Jo gives my arm a reassuring squeeze. “Do not think I am judging you. I know how difficult it is to be a young woman in this city. You have done what you needed to do, but I think there is another way. Come with me, work as my housemaid, as a caregiver for Vincent. If I am going to do what needs to be done, I won’t be able to manage on my own. ”

“And what is it that needs to be done?”

“I watched Theo while we were married, accompanied him to all his meetings, visited with both the artists he was looking to acquire paintings from and then also with the dealers. I saw both sides of his business. I must start by convincing the critics that there is something special about Vincent. It will be easier in Holland because he is one of them. And then I can work on the dealers and the galleries. I will go door-to-door if I have to. In his lifetime Theo was unable to make Vincent successful. But he believed he could. He believed in it more than anything. There is a boardinghouse that I can lease in Bussum. We will take in renters to make ends meet.”

She motions wildly around the room.

“In the end Theo was delirious, but when he was well enough he begged me to carry on his work and to preserve his brother’s legacy. I promised my husband I would continue his dream for Vincent’s art to hang in the greatest galleries in the world. It is a promise I must keep.”
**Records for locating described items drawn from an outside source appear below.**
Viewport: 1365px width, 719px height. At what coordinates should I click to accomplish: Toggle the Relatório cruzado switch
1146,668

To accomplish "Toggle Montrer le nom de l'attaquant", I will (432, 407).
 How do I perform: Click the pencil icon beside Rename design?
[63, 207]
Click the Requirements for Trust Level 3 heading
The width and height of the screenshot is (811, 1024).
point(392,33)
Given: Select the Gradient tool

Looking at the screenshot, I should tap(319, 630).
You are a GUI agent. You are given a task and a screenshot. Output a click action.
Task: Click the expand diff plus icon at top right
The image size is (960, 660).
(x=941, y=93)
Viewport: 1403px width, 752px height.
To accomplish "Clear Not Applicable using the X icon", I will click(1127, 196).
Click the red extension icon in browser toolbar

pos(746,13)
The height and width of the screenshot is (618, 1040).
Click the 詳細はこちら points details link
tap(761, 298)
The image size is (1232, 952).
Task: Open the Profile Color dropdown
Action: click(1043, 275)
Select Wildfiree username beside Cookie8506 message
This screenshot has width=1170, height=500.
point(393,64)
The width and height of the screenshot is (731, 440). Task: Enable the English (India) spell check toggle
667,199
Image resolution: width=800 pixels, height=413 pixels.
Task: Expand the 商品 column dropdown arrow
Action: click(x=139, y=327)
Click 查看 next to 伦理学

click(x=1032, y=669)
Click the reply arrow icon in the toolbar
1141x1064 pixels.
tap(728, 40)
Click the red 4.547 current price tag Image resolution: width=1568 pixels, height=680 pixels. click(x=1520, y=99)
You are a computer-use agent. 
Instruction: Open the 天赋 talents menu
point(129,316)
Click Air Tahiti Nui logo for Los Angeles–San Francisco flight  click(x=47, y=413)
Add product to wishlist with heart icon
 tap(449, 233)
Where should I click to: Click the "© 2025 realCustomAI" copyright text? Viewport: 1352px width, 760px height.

What an impossible dream when thus far she hasn’t even been able to convince Agostina to hang more of them on the walls of Café du Tambourin. But her enthusiasm is infectious and there is something tantalizing in her request. I’ve become so tired of my life here.

“Do you think it is possible? To make something of Vincent’s paintings?” Though I am also asking about me. Is it possible for me to have a different kind of existence?

“Theo thought it was so.” Her words burn with a new intensity. “I have been reading his letters trying to figure out how to be in the world without him and they have pushed me to this decision.”

“What letters?” I ask.

“Theo and Vincent wrote one another hundreds of letters over the past twenty years and both brothers saved their copies. I have been reading through some of them. When I do, it feels as though he is here with me. They remind me of what a good man Theo was and how much these paintings meant to him. They remind me that I cannot abandon them, not yet. Not yet.”

A knot twists in my stomach, heavy and unyielding. What else does Theo reveal in those letters to his brother? Letters he never thought his wife would read.

“Please do this with me, Claire,” she pleads.

“If I succeed in this, we can both have a better life. I truly believe that bringing you along with me is what Theo would have desired. I know that my dear husband would want the two of us to help one another. It has to be you.” Do I imagine her gaze hardening?

Does she know more about my past with her husband than I assumed? Oh, Theo, what did you write in your letters about me?